Los detalles filtrados del borrador de su carta constitutiva indican que Trump sería el presidente vitalicio del Consejo, manteniendo vastos poderes incluso después de dejar su cargo. Esto incluye la autoridad para invitar o no a estados miembros, crear o disolver cuerpos subsidiarios y nombrar a su sucesor cuando decida retirarse o si queda incapacitado.

Además, cualquier país que desee convertirse en miembro permanente deberá pagar una exorbitante suma de $1 mil millones (£740 millones). Esta revelación se produce en un mes ya agitado por eventos significativos como la captura del líder venezolano por parte de EE.UU. y las amenazas militares contra Irán.

Reacciones internacionales

Nineteen países asistieron a la inauguración del Consejo en Davos, representando diversas regiones desde Argentina hasta Azerbaiyán. Muchos otros han expresado interés en unirse. Trump comentó con satisfacción: «Me gusta cada uno de ellos», refiriéndose a los líderes presentes cuyos nombres figuran ahora en este nuevo organismo.

A pesar del entusiasmo mostrado por algunos líderes europeos como Viktor Orban —quien declaró: «Si Trump está involucrado, entonces hay paz»— otros países han adoptado una postura más cautelosa. La secretaria de Relaciones Exteriores británica, Yvette Cooper, expresó preocupaciones sobre la participación rusa en un proceso que discute la paz.

Aunque Trump afirma contar con el apoyo ruso, Moscú ha indicado que aún están «consultando». Otros países como Suecia y Noruega han dejado claro que necesitan más diálogo antes de considerar su participación.

Criticas al nuevo enfoque

A medida que surgen críticas hacia este proyecto ambicioso, algunos lo ven como un intento vanidoso por parte de un presidente obsesionado con obtener el Premio Nobel de la Paz. Los líderes mundiales son conscientes del costo político que podría acarrear no adherirse a esta nueva iniciativa.

Trump lanzó advertencias directas a aquellos escépticos; incluso sugirió imponer tarifas elevadas a Francia si su presidente no se sumaba al esfuerzo. En contraste, el primer ministro esloveno Robert Golob expresó abiertamente sus preocupaciones sobre cómo este Consejo podría dificultar el orden internacional más amplio.

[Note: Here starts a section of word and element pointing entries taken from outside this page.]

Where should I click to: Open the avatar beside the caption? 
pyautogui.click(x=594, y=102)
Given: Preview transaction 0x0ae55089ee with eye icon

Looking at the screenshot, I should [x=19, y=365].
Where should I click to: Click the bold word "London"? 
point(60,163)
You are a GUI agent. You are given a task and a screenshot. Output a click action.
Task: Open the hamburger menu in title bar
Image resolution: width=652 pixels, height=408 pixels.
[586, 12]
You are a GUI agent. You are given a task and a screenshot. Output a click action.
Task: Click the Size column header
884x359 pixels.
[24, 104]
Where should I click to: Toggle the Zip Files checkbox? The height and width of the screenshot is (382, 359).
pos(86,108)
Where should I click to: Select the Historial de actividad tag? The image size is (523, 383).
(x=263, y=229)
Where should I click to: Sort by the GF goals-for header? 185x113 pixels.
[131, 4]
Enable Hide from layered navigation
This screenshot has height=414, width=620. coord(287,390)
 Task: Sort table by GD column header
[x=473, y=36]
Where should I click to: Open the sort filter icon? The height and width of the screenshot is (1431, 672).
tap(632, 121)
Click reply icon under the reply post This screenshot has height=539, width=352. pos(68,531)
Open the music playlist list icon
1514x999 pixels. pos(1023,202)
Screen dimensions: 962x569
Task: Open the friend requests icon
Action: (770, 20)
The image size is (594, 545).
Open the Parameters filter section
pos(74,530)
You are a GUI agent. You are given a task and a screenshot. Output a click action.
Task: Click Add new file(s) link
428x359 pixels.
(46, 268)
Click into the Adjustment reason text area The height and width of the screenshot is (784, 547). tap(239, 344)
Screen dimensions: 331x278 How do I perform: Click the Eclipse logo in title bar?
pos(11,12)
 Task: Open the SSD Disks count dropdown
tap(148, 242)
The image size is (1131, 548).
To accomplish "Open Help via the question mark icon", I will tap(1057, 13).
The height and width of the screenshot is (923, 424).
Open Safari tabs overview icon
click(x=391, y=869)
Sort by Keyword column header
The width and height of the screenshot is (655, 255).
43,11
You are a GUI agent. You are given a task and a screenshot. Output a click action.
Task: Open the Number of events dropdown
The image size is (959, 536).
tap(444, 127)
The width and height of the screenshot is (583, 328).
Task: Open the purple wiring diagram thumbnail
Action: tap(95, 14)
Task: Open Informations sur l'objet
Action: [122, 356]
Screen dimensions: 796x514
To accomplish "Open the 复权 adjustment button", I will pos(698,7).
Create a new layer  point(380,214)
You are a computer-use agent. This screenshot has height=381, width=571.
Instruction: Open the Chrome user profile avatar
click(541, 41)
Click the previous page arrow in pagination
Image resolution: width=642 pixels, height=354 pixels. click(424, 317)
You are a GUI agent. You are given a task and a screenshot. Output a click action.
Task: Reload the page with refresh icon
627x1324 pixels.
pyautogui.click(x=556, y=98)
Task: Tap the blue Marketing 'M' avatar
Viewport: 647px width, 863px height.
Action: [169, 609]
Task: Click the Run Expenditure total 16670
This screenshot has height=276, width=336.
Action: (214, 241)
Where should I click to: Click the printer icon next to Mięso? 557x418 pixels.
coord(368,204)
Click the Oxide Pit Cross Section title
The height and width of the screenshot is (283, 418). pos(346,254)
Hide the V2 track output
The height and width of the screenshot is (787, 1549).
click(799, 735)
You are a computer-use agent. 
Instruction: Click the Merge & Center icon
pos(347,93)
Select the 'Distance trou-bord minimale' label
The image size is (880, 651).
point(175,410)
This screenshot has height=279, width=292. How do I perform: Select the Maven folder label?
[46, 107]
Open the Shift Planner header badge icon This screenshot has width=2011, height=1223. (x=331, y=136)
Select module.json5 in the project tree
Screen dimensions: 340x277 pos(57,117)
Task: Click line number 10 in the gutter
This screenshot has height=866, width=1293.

«Una vez que este Consejo esté completamente formado, podremos hacer prácticamente lo que queramos junto con las Naciones Unidas», aseguró Trump ante una audiencia expectante. Sin embargo, dejó entrever su intención al afirmar que podría reemplazar a la ONU si esta no cumple con sus expectativas.

¿Un nuevo mediador global?

A pesar de las críticas hacia el papel actual de la ONU como mediador principal en conflictos internacionales, muchos coinciden en que es necesario reformar su estructura para alinearla mejor con las realidades geopolíticas actuales. Martin Griffiths, veterano funcionario de la ONU, señaló que los esfuerzos recientes reflejan fallas dentro del Consejo de Seguridad y resaltan la importancia de una representación más inclusiva.

A medida que avanza este nuevo proyecto bajo liderazgo estadounidense, persisten desafíos significativos. La situación entre Israel y Palestina sigue siendo compleja; mientras Netanyahu se opone firmemente a un estado palestino independiente, los líderes árabes insisten en que cualquier solución debe incluir un camino hacia la autogobernanza palestina.

A medida que se desarrollan estos acontecimientos y se forman nuevas estructuras diplomáticas alrededor del Consejo propuesto por Trump, queda claro que el camino hacia una verdadera paz será arduo y lleno de obstáculos tanto internos como externos.